■ Dataset entries ■
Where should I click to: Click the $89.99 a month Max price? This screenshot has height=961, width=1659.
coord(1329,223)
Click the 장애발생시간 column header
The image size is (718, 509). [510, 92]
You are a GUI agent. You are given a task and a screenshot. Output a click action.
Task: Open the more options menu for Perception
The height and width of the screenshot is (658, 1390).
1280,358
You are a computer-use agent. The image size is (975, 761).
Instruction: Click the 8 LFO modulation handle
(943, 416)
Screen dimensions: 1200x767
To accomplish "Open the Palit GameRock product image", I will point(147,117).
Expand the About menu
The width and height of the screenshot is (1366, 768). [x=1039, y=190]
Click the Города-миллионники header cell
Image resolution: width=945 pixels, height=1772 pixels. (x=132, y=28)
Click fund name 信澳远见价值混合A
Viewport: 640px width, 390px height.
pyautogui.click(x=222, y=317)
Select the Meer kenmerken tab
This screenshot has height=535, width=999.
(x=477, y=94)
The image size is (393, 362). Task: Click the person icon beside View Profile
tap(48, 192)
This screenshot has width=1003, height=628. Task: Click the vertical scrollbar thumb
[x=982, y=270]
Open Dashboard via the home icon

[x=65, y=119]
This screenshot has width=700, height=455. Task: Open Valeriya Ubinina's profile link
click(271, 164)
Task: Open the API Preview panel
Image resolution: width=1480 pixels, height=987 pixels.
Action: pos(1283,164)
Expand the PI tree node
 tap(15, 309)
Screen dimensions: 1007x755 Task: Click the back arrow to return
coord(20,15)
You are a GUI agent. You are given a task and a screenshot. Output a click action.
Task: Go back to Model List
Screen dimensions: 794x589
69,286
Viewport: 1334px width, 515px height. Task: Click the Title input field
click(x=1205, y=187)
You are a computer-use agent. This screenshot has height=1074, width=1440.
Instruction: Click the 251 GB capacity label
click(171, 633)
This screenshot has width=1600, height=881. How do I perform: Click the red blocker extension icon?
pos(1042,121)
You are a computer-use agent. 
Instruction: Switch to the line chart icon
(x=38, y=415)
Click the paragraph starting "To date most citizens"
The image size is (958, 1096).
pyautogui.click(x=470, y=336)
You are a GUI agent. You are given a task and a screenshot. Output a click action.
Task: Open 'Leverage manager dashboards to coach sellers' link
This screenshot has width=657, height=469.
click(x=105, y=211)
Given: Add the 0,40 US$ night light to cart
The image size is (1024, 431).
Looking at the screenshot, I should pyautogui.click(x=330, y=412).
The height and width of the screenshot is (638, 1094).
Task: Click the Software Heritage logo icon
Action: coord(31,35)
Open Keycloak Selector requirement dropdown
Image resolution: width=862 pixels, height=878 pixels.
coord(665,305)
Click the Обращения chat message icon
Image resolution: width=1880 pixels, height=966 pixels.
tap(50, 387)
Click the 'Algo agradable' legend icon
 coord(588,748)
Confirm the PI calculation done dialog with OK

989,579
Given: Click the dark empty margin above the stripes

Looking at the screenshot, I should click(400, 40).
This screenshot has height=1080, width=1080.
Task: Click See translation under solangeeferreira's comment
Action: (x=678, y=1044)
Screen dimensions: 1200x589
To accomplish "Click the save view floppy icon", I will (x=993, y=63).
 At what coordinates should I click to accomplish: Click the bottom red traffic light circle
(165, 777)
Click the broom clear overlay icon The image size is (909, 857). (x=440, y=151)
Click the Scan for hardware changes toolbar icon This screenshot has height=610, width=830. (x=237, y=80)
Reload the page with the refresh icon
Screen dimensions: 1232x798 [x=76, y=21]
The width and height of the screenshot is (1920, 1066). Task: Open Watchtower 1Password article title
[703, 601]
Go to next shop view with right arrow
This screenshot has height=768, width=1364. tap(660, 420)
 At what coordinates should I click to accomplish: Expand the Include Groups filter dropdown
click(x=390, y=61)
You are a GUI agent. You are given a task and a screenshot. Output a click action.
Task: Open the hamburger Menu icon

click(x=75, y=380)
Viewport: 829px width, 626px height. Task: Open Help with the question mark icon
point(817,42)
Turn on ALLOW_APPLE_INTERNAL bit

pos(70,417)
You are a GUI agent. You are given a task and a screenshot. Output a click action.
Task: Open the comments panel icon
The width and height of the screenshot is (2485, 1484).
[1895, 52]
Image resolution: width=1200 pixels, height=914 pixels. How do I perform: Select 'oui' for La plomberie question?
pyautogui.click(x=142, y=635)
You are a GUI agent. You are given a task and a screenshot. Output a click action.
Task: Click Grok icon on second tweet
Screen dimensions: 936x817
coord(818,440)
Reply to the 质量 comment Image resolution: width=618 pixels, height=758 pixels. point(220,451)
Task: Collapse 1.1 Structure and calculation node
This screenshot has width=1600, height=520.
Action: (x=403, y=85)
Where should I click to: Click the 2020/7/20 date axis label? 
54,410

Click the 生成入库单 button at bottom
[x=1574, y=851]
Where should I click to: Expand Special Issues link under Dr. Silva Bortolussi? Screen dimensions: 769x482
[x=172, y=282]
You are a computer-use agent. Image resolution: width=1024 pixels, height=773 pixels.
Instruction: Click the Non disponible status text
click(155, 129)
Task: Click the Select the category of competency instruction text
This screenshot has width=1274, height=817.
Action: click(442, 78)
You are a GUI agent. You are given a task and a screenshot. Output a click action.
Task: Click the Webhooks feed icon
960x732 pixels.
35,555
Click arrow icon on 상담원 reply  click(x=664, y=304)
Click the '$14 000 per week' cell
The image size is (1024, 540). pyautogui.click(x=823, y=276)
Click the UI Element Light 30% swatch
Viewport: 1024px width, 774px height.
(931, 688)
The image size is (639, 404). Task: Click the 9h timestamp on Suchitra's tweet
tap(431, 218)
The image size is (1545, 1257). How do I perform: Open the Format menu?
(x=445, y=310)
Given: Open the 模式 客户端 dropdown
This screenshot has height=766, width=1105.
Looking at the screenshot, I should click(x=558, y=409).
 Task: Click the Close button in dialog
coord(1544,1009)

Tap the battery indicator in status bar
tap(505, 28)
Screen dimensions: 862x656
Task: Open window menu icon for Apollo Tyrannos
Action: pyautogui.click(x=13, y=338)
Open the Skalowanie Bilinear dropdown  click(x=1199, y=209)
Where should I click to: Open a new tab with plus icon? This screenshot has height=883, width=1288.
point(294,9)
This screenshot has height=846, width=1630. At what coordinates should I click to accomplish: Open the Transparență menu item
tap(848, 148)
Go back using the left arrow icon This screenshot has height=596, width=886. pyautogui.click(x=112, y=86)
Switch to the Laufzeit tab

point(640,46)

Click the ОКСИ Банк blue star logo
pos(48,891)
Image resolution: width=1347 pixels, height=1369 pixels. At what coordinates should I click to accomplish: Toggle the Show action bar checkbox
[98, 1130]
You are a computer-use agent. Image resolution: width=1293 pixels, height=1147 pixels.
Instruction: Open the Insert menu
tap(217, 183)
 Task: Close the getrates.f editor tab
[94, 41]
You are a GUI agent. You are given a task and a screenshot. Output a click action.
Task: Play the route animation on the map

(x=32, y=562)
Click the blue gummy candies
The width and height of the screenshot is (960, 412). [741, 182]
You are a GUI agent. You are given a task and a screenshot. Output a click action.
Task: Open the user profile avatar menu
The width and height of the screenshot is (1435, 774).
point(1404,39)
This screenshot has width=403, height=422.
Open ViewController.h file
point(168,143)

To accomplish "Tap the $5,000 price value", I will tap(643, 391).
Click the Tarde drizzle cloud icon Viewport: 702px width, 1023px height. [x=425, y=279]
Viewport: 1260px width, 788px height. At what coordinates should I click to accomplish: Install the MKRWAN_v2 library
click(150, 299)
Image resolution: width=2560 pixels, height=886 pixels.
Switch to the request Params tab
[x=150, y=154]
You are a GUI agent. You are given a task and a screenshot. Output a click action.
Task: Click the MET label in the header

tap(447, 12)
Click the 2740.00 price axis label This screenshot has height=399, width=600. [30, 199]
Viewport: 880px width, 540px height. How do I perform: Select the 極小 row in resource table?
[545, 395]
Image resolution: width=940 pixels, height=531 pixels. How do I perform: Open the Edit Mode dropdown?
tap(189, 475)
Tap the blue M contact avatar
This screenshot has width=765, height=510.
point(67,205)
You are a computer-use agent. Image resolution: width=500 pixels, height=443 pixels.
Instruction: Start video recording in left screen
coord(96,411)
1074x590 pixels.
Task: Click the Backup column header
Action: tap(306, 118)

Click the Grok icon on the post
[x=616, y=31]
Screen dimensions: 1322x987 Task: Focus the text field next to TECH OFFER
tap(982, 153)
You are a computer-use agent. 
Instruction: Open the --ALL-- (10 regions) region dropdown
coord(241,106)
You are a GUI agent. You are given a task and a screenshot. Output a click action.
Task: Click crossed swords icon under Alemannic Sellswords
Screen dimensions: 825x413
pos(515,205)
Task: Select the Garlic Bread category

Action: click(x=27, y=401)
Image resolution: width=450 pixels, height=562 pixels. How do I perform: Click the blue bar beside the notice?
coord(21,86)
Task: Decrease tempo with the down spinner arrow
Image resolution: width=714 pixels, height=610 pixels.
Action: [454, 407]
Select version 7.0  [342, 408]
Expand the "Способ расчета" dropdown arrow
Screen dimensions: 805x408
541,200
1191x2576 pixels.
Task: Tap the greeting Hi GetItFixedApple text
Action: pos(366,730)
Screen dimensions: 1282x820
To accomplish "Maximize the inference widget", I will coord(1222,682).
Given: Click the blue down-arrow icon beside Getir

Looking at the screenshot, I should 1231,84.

■ ASSIGNMENT ■
Which lines of the data contain "computer"? Copy them all.

■ ANSWER BOX ■
You are a computer-use agent. The image size is (975, 761).
You are a computer-use agent. This screenshot has height=1074, width=1440.
You are a computer-use agent. 
You are a computer-use agent. Image resolution: width=1024 pixels, height=773 pixels.
You are a computer-use agent. Image resolution: width=1293 pixels, height=1147 pixels.
You are a computer-use agent. Image resolution: width=500 pixels, height=443 pixels.
You are a computer-use agent. 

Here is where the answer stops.